What to Consider When Featuring Your Church Staff on Your Church Website

In thinking about your church website (and how to improve or build it), one of the best ways to approach it is to ask yourself: what is a visitor looking to find here? While that leaves a lot of ground to cover, we think that most visitors are to your site are generally looking to answer two questions:

  • Who are you?
  • What are you about?

While we’ve touched on the latter before on the blog, today we’re going to focus on the former. When people visit your site, they want to know who you are. They’re looking to get to know the faces that make up your church—the people who will be welcoming them in when they show up on Sunday morning. They want to literally know who the people representing your church on staff actually are!

That’s why, for many churches, a page devoted to highlighting the who of your church staff is essential.

Now, we know a page like this will look different on different church websites. For a smaller congregation and smaller staff, a page with photos and bios on all your staff may be totally doable. But for a larger congregation and subsequently larger staff, a page like this may need to look a little different.

Either way, we think it’s important to consider how you’re going to represent your staff to visitors to your site. Sharing even just a quick listing of names, titles, and contact information could be the difference between visitors choosing your church over another.

Why? Because knowing the names and faces of the people who represent your church helps make a visitor more comfortable.

So, in an effort to help you represent the who of your church staff, here are a few things to keep in mind when building church websites.

Tell Us Who They Are and What They Do.

Start simply by giving the name and job title for each of your staff. At the very least, this will give your visitors and congregation a chance to recognize the name when they drop their kids off at children’s ministry or sign up for a class for taught by one of your staff members.  If size and space allows, consider including a photo as well. This gives visitors a chance to see your people, recognize a name or face, and find the person they’re looking for in specific ministries at your church.

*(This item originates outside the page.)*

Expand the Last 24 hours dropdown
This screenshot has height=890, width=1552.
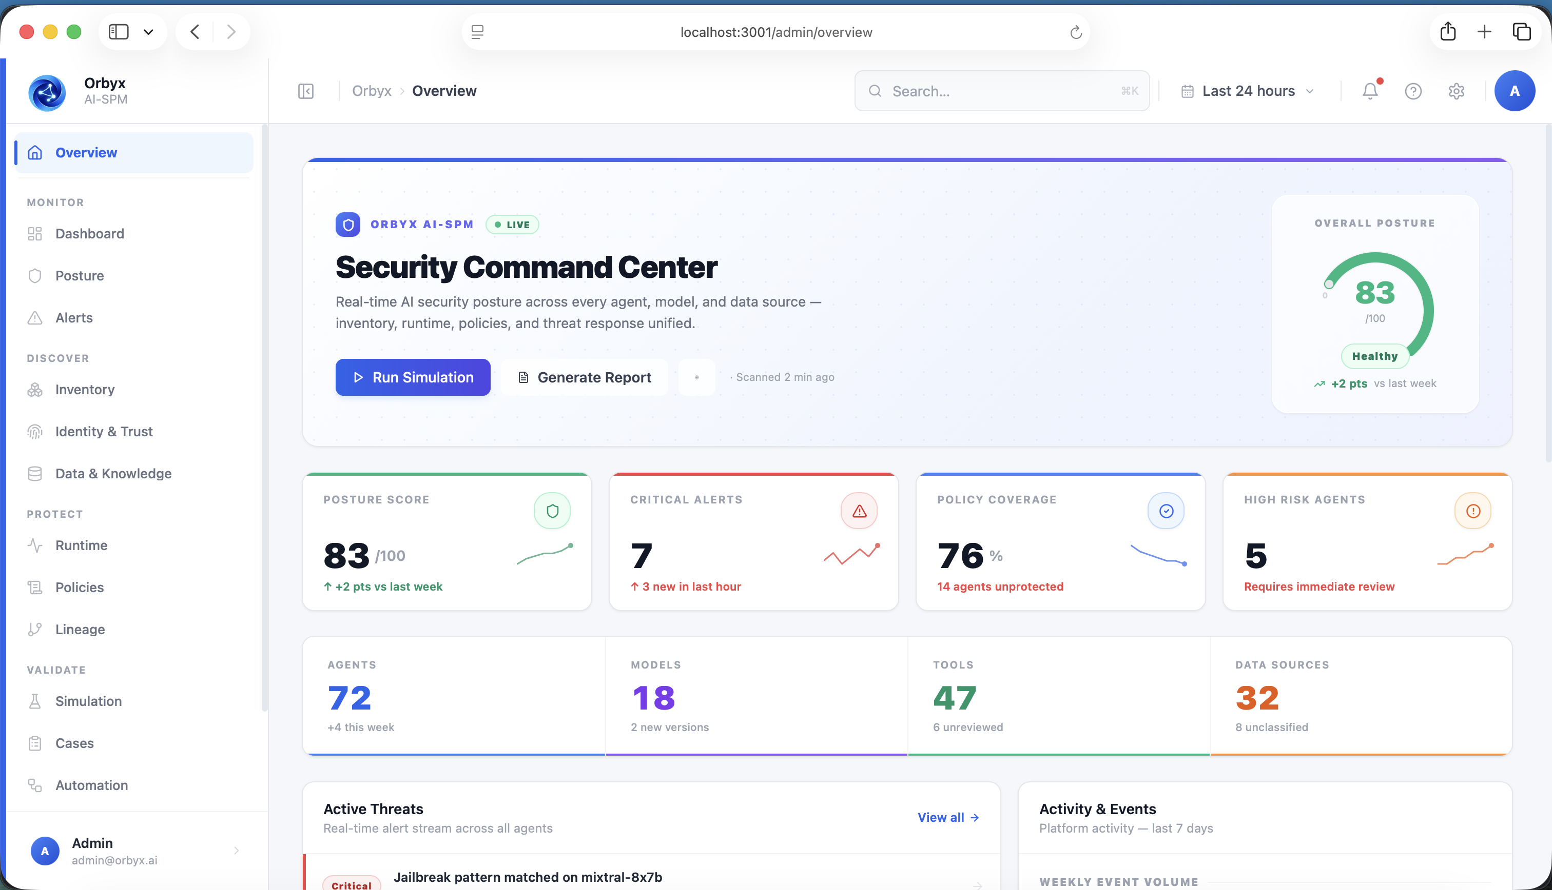(x=1248, y=91)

Give Basic Contact Information.

Though a simple idea, the value here is huge! Visitors want to know they can reach out to someone personally at your church—to make a connection and actually talk to a person even if it’s just via email. That’s why it’s important to include basic contact information for visitors to use to get in touch with at least one person in your various areas of ministry. To protect your church staff’s time and energy, you don’t need to share a phone number, just an email address will be fine. This way they can quickly respond to the contact or pass it on to someone else on their team. If you want to avoid handing out individual emails, you can always give the email of the specific ministry (something like kids@firstbaptist.com for example) to maintain a point of connection. While you have to consider what works best for your church and your staff in terms of contact information, we can’t stress enough the importance of giving visitors a clear and easy connection point to your ministries.  

Keep It Simple.

Make sure you keep your staff page (and all your pages for that matter!) simple and easy to navigate. Don’t overdo it with too much text or overcomplicate it with too many pictures. For a smaller staff, a simple layout with photos, names and contact information on one page will do the trick. For a larger staff, you may want to consider filtering (or building multible pages) by ministry area to make the pages easier to navigate and your people easier to find.

Go In Depth on Your Leaders.

People don’t want to know the background, credentials, and ins and outs of every single person on your team. They don’t need lengthy bios or lists of degrees for everyone; they just need to know that your staff is full of real humans. But for your primary pastors and leaders—the ones leading the charge at your church and standing in front of your congregation on a regular basis? Those are the people to feature with more depth on your site. Sharing more detail about who your leaders are and where they came from shows a level of transparency and makes your leaders more personal and approachable to your website readers—both old and new!